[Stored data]

*** Begin section ***

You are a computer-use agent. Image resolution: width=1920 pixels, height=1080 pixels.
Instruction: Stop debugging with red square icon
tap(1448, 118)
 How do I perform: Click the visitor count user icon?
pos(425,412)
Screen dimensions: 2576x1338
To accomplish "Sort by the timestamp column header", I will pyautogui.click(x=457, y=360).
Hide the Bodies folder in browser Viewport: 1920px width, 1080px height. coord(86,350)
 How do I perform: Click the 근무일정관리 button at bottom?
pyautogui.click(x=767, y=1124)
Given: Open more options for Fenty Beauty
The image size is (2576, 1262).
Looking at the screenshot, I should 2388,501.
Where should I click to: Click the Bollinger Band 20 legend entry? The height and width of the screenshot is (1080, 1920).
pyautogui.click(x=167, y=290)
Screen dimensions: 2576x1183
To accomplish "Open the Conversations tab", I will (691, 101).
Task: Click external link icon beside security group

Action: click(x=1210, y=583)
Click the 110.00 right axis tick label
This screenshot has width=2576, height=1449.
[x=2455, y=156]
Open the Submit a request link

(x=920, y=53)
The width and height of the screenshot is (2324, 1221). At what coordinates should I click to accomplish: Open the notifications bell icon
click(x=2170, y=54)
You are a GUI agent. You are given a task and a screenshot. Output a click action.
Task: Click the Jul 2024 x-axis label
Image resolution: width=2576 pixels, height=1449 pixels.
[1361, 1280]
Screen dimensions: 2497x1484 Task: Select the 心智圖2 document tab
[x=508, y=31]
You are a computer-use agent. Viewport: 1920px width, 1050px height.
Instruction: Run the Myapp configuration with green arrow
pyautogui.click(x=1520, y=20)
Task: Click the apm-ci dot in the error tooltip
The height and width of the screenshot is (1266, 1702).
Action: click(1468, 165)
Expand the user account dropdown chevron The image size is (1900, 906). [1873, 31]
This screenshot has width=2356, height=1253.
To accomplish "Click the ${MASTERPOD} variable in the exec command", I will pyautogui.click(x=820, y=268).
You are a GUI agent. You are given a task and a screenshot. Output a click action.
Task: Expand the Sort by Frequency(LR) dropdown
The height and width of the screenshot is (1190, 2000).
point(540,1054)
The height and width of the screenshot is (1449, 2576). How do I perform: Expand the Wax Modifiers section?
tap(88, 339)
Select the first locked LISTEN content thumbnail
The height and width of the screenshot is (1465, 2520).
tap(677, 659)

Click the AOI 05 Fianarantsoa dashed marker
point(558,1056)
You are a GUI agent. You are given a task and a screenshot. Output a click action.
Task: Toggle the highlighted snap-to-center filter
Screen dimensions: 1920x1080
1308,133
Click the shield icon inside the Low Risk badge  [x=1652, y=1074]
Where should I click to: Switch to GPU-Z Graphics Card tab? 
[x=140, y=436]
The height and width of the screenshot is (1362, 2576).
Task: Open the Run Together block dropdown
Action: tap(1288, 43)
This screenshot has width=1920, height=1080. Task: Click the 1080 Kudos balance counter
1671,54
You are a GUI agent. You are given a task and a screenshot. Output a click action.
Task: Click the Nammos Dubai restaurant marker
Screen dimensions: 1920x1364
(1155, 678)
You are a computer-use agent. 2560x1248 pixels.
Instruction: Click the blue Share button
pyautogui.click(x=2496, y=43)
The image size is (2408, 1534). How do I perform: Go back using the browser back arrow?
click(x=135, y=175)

*** End section ***

> _PROBLEM TO WORK ON_: Report the number of lines in the records above that include "computer", leaving out any other words.

> _THE COMPLETED TASK_: 3